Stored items

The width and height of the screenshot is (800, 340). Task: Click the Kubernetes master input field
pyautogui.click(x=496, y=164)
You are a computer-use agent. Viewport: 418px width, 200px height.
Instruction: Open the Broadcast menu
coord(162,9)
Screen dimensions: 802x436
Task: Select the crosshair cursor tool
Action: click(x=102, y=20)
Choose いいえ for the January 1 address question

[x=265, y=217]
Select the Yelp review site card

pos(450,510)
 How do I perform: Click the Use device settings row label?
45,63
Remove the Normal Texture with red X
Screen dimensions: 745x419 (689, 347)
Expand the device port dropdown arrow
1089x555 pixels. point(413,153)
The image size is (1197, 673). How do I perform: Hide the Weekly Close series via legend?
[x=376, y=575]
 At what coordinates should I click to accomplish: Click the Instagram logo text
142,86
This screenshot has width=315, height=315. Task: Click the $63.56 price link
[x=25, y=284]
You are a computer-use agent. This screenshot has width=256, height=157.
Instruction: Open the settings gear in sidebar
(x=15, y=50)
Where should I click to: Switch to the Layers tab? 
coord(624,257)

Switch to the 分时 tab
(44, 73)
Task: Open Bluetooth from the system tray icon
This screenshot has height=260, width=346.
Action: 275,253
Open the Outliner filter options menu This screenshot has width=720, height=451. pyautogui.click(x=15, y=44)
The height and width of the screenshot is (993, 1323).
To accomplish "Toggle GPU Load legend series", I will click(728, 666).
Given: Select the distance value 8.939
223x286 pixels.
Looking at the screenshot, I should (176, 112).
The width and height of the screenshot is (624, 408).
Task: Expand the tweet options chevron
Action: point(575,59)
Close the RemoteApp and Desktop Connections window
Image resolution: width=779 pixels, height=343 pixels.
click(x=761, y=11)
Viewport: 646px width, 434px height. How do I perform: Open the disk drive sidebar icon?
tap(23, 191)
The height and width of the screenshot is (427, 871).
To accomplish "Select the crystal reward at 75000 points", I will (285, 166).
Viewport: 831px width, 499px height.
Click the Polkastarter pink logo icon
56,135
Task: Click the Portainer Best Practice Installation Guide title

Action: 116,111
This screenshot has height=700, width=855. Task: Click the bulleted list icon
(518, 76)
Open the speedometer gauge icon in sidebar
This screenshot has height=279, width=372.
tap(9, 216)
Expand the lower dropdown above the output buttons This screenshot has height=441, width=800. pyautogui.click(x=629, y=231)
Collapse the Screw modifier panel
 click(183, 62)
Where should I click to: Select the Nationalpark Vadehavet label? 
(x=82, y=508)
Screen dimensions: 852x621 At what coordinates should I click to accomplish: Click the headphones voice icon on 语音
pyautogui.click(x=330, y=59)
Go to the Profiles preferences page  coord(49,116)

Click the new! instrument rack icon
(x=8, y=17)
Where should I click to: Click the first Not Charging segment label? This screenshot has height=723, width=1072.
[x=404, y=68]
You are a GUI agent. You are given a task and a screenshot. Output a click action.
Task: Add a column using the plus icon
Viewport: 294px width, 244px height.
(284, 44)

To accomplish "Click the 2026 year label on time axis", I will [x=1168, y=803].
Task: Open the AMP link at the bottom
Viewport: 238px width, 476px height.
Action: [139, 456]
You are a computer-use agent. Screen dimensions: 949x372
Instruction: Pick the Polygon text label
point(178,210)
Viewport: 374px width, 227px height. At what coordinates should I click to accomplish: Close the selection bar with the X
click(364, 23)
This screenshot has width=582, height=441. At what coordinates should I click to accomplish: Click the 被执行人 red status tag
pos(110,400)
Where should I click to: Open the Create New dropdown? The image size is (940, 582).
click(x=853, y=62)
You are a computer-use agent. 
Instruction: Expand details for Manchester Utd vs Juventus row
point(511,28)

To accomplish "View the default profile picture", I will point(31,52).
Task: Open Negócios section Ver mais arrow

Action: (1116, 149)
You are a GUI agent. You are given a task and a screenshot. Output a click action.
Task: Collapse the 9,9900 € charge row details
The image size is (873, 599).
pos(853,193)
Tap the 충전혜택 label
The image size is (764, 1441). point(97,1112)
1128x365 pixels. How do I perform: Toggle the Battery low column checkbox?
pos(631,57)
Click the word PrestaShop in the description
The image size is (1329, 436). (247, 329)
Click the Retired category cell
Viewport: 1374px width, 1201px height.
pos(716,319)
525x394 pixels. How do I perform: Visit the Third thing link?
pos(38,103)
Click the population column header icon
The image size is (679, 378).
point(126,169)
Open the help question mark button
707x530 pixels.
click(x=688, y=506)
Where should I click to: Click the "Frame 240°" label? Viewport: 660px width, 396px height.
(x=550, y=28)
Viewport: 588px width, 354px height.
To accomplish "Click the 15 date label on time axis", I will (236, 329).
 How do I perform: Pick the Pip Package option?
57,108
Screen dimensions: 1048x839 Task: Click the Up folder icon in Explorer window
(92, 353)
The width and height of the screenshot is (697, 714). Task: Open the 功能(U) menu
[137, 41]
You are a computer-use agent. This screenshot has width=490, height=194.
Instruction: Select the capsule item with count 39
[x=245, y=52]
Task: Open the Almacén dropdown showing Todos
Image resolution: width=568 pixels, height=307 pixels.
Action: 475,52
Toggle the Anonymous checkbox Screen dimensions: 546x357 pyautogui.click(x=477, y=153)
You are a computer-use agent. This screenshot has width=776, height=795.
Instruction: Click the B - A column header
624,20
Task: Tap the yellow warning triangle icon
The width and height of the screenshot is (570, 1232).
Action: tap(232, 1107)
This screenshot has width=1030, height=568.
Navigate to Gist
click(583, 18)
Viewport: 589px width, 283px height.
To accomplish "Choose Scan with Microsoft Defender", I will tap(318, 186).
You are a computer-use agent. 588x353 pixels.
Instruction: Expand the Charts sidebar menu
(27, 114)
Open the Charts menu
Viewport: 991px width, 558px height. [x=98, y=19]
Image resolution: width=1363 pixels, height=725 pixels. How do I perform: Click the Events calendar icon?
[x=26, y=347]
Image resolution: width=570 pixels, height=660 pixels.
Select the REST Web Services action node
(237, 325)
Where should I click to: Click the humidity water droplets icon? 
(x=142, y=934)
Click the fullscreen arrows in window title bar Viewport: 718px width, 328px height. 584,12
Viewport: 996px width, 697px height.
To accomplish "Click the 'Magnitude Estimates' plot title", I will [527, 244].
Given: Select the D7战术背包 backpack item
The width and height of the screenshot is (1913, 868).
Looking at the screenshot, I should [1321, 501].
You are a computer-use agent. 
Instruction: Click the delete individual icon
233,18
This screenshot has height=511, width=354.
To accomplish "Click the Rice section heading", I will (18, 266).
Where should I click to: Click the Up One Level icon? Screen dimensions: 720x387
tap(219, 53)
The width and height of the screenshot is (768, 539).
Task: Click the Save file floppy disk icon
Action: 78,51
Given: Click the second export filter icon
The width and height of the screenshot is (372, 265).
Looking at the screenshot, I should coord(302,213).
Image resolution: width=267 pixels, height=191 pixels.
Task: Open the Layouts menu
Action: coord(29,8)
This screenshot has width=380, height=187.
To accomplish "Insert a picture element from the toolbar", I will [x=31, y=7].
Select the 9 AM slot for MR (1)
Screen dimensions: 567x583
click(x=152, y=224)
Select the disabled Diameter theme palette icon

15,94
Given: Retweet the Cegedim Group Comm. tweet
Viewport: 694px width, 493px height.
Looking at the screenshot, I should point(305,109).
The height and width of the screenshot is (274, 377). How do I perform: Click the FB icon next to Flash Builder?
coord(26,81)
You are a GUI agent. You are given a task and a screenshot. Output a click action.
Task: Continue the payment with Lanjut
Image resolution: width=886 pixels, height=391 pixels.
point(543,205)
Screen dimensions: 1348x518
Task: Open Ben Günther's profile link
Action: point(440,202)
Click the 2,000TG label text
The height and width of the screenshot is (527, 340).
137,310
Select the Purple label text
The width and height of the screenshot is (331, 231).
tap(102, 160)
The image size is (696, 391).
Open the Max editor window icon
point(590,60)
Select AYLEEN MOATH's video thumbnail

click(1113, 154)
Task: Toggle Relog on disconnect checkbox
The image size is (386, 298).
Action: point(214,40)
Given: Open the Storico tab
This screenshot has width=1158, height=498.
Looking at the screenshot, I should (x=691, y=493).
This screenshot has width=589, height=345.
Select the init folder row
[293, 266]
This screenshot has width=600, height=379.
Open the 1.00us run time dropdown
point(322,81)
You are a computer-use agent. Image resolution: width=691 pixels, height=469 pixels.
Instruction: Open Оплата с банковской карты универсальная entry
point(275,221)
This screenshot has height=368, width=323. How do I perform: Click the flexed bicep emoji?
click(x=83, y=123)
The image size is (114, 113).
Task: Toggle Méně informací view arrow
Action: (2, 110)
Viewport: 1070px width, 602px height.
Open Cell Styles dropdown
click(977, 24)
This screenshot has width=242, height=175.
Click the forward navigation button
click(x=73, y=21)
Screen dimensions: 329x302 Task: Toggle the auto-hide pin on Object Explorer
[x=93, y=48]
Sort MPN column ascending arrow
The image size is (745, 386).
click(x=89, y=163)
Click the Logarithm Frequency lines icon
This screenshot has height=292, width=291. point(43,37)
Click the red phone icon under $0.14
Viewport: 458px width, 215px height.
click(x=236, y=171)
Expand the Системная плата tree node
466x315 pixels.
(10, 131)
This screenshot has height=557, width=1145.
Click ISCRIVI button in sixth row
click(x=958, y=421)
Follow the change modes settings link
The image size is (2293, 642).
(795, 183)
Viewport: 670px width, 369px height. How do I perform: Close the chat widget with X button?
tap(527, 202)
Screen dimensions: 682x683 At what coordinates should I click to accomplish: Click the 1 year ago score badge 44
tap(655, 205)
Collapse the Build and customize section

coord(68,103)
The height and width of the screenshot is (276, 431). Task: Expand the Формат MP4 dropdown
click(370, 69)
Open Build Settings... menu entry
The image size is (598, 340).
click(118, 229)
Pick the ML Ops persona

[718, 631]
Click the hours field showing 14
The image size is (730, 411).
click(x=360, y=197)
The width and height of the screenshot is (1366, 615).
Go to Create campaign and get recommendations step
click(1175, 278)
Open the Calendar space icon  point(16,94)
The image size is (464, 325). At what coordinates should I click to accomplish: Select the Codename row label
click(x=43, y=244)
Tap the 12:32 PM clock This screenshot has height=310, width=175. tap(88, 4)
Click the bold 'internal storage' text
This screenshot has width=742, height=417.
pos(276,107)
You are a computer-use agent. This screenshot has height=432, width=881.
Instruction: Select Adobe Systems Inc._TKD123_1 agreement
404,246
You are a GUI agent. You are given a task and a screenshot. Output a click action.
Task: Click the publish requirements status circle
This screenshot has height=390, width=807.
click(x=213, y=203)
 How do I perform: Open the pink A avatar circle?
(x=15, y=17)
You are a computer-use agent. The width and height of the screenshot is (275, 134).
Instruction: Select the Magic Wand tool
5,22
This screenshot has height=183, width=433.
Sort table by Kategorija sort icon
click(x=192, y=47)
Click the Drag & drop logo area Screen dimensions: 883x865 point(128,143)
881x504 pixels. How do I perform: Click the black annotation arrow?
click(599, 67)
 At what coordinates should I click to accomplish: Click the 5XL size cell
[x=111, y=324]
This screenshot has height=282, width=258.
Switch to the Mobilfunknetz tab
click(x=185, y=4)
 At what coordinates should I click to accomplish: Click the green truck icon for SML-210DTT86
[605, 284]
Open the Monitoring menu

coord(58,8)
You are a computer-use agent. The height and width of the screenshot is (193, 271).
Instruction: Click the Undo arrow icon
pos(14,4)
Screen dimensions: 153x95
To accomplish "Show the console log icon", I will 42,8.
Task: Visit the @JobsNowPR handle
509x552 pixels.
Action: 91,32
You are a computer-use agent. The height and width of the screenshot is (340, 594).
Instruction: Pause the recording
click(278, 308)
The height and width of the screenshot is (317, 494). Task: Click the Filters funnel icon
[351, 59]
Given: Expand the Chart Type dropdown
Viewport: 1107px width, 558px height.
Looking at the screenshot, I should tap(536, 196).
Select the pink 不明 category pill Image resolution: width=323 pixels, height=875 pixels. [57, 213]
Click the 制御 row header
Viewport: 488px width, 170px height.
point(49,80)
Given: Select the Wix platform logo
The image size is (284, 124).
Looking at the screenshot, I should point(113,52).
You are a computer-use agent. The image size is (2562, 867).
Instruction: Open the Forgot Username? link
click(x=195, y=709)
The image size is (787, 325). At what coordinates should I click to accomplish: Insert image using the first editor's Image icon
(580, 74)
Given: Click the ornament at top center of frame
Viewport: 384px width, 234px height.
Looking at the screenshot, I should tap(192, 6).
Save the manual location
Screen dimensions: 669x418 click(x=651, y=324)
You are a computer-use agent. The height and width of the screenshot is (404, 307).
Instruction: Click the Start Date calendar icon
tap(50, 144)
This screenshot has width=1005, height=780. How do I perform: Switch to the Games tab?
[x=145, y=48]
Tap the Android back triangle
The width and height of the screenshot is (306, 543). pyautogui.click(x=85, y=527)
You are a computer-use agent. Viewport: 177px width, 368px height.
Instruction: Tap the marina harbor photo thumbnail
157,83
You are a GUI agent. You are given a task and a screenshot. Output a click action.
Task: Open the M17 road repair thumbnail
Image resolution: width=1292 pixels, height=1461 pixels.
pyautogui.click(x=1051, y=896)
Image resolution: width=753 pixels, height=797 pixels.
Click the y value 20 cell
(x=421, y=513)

**Assignment**
Where a line in the entries holds "axis", copy that line.

**Written solution**
To accomplish "Click the 2026 year label on time axis", I will [x=1168, y=803].
To accomplish "Click the 15 date label on time axis", I will (236, 329).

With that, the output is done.